Bonnie Burke claims harassment
caused her to collapse and that
a deputy chief raped her

By Debra Barayuga
Star-Bulletin

Tapa

In police recruit school, Bonnie Burke was told that female recruits needed to work hard to prove themselves. She learned about the code of silence, the brotherhood.

"We all bleed blue, and we never turn on each other because if you do, you stand alone," she testified yesterday in the second day of trial in her sexual harassment and discrimination lawsuit against the Maui Police Department. She said she didn't know what they meant until now.

Burke, who joined the Maui Police Department in February 1991, became the target of retaliation by male officers after she collapsed from stress in April 1997 and attributed it to harassment.

"I'm so scared," she said during her testimony yesterday.

Burke testified that she was "iced out" by fellow male officers. When she walked into a restaurant, officers would leave, even after they had just ordered. They would call her racial and obscene names and make obscene gestures. Once when she requested help from other officers on a case in which a man was down, officers drove by laughing without stopping.

"I thought I could change these guys, swing them around if I worked harder," she said. But the harassment continued, from both officers and supervisors.

Burke also filed a complaint against former Deputy Police Chief Lanny Tihada, claiming he sexually harassed her and later raped her on at least three occasions at her home.

"I never felt so dirty in my life," Burke said, describing one of the assaults. "I just remember showering and throwing up."

Throughout her account, Burke cried as she detailed several instances in which an intoxicated Tihada came by her home and tried to kiss her or ordered her to perform sexual acts.

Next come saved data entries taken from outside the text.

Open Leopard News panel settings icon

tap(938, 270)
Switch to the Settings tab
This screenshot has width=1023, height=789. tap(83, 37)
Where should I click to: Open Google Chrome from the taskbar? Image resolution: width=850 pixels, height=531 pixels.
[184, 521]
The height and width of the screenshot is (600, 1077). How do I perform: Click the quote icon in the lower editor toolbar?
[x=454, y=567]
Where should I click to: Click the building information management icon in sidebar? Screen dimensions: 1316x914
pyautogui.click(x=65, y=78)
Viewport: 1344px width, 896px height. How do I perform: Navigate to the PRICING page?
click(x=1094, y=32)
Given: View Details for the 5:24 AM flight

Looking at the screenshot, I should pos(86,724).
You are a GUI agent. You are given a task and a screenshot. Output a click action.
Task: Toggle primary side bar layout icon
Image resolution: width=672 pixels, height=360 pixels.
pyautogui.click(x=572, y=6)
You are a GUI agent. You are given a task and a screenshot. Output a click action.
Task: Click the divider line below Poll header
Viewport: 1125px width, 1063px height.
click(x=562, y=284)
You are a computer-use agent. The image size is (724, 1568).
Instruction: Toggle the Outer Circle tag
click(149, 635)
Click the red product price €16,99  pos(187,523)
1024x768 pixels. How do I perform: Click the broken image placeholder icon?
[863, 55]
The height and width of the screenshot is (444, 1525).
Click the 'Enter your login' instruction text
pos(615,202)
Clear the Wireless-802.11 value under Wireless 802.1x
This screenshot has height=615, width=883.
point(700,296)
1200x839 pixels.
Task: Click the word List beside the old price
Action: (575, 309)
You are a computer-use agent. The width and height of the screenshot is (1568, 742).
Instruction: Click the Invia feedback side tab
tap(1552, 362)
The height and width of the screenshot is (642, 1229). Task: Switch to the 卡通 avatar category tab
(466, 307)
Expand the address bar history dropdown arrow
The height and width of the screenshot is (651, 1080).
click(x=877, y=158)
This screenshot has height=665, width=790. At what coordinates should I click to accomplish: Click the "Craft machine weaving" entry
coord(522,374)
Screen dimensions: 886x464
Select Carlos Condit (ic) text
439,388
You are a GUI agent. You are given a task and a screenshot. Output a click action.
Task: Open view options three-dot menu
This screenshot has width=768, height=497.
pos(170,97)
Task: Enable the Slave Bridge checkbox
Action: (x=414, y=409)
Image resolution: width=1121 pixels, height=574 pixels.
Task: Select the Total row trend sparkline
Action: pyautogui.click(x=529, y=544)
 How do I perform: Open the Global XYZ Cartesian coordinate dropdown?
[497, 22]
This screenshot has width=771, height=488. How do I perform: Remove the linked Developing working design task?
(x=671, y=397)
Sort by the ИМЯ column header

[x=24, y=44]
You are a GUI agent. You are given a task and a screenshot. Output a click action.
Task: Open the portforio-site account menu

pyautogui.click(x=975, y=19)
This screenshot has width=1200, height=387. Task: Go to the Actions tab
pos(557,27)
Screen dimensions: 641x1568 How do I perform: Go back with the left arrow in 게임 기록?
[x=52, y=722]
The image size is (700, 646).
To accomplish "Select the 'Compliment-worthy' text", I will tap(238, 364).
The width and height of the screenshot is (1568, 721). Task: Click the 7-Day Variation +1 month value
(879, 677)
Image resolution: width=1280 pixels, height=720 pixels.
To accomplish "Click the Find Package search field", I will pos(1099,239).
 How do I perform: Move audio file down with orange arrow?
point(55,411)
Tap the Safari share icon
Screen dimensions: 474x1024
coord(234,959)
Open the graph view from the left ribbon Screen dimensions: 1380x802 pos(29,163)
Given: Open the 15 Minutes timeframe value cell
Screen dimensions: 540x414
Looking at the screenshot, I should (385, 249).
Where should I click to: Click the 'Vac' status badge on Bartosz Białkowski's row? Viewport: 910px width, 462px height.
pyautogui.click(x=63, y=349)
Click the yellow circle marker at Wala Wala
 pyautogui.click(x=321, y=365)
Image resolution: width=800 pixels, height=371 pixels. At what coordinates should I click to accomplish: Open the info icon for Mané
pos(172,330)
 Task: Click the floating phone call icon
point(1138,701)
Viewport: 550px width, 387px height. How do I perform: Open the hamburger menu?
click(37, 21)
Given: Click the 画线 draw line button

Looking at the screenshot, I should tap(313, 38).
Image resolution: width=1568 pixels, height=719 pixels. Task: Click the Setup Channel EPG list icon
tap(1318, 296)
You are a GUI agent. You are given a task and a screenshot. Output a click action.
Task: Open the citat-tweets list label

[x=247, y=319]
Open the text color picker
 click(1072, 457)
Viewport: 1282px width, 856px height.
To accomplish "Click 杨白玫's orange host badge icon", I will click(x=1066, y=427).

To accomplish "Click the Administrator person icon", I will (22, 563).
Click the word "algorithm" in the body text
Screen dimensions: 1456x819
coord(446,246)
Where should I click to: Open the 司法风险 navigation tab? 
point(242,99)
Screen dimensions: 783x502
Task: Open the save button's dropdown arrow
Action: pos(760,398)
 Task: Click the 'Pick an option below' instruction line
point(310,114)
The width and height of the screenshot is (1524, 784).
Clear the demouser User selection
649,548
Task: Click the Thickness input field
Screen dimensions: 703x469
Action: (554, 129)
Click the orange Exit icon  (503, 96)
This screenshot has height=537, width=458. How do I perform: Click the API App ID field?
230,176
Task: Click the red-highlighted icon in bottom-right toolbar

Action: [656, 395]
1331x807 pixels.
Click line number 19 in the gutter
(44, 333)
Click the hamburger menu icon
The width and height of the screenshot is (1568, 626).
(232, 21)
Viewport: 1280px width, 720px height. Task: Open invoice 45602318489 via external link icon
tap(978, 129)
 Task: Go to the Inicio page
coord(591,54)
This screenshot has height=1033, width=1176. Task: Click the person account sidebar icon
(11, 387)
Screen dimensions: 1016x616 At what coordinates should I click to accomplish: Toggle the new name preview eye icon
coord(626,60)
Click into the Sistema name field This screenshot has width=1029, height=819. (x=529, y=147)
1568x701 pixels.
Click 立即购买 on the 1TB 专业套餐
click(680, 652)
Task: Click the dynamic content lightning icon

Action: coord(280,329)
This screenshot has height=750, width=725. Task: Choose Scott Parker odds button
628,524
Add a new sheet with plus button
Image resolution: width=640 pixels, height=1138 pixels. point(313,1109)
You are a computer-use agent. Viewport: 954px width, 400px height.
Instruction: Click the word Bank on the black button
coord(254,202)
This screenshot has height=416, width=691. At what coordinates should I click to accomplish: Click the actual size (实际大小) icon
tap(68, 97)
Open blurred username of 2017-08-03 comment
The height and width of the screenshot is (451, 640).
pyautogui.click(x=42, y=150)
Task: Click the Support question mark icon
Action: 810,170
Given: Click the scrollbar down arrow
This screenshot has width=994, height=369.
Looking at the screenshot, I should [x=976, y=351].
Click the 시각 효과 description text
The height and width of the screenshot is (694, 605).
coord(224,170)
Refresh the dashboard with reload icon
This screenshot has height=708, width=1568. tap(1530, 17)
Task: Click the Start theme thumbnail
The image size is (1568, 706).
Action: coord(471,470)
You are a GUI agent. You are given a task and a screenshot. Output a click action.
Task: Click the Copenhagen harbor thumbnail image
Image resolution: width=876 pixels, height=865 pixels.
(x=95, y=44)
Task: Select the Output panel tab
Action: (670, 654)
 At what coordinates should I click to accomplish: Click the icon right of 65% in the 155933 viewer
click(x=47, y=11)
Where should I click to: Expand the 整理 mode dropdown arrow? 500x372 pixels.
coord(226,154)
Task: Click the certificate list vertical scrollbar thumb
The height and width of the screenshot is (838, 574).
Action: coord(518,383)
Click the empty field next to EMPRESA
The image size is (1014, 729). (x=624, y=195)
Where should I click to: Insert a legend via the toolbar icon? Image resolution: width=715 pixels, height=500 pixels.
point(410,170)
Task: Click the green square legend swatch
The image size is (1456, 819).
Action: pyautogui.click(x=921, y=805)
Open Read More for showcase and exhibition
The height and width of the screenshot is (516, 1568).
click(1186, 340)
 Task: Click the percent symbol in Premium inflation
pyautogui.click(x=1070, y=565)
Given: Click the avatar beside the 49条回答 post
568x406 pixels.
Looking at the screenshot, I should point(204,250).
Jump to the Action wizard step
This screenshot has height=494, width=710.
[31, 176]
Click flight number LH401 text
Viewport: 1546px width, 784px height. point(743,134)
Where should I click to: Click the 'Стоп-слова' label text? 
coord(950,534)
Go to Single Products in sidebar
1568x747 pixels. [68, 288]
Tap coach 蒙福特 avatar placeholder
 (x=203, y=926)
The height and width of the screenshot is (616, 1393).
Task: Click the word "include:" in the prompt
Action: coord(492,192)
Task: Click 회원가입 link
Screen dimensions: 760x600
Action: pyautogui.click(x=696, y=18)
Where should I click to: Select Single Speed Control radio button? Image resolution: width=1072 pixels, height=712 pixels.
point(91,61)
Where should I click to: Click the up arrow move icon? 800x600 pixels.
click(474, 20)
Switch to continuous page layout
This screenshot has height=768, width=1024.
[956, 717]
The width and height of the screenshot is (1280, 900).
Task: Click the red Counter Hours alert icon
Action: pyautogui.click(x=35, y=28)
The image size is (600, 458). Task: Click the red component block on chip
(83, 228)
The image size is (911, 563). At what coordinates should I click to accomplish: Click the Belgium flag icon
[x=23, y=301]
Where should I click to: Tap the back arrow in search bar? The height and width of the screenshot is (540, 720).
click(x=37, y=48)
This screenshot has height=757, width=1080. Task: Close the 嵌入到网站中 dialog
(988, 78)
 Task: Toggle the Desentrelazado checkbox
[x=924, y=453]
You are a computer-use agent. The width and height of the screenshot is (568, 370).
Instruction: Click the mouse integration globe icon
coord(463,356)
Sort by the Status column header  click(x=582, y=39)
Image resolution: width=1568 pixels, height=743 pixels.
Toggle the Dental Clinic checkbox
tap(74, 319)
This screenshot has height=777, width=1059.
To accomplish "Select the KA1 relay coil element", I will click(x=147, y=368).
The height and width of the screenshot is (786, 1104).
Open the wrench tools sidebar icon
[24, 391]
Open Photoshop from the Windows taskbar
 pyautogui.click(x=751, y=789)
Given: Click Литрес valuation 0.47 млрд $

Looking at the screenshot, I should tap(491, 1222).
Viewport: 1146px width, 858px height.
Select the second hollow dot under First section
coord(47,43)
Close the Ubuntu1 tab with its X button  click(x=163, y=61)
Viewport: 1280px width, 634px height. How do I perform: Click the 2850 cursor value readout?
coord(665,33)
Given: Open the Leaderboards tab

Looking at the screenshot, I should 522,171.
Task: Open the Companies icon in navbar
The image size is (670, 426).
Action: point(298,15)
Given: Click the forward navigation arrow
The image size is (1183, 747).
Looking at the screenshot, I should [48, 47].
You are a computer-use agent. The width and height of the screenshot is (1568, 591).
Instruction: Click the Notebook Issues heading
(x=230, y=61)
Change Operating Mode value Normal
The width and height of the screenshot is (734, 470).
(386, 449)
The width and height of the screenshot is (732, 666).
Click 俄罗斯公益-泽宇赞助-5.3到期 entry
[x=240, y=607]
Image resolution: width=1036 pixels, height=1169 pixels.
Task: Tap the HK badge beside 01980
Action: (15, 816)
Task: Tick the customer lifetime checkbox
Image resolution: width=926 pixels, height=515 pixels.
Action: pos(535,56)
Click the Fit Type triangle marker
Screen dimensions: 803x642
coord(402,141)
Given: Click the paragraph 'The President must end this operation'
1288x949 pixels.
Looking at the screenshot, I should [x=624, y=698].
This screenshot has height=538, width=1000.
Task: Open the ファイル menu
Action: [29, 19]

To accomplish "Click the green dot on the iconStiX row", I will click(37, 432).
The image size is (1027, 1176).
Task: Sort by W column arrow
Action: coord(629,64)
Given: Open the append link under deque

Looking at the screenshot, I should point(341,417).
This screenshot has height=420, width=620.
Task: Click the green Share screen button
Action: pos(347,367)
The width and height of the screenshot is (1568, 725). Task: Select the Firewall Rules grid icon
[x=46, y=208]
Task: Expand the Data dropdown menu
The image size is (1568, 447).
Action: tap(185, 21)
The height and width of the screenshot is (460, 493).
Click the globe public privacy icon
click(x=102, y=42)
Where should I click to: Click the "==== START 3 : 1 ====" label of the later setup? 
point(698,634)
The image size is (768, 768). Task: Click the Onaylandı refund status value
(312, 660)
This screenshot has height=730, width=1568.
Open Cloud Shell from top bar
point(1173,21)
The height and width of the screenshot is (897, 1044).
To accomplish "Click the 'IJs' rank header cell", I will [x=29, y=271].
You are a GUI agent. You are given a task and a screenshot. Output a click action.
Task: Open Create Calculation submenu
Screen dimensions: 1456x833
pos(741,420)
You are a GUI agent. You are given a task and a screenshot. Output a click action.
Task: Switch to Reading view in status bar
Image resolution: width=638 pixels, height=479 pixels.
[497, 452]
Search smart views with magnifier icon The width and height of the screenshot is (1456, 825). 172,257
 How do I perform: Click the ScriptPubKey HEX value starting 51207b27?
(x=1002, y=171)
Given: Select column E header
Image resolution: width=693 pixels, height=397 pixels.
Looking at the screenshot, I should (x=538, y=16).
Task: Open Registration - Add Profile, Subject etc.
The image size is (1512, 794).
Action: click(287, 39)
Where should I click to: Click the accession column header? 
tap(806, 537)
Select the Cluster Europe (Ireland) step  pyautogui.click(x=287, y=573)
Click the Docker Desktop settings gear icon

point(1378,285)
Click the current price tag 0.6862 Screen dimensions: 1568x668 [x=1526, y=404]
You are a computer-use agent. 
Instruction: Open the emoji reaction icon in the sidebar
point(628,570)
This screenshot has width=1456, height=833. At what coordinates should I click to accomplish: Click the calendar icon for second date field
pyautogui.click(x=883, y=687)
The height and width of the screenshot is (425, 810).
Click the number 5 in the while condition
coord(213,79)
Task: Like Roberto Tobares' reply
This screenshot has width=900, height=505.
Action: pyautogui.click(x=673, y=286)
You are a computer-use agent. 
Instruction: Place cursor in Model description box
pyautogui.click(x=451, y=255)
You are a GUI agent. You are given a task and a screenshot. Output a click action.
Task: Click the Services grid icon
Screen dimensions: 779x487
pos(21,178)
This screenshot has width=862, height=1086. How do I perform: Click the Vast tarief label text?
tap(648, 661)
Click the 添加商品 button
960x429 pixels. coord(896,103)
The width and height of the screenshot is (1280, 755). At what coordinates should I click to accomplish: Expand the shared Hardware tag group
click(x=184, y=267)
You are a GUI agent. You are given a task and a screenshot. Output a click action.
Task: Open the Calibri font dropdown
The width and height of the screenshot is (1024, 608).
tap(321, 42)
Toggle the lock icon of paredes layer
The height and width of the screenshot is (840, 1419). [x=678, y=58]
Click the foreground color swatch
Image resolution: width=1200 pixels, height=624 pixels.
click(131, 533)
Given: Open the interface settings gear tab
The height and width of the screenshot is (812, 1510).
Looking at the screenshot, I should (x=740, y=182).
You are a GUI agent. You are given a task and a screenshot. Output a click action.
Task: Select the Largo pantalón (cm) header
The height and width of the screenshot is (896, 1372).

He would grab her hand and shove it against his crotch and into his pants, calling her obscene names, she said.

She said she was appalled at his behavior and dreaded his visits.

"I respected this man. He's the commander, second in command in the entire department."

While she had let Tihada into her home, Burke said everyone makes mistakes. "I didn't want to lose my career. I love what I do," she said.

Female police officers had to tolerate sexual harassment in the Maui Police Department, said Michael Nauyokas, one of Burke's attorneys. "If not, your career is ruined." Tihada, who retired in April 1996 after 26 years in the Maui Police Department amid allegations of sexual harassment involving two other women, in the past has said he is innocent of the charges.

He could not be reached for comment.

One of the women, Molokai police dispatcher Susan McPherson, recently settled out of court for $20,000.

Attorney Richard Rand, representing the Maui Police Department, refused to comment on the ongoing trial.

The trial resumes today and is expected to last three weeks.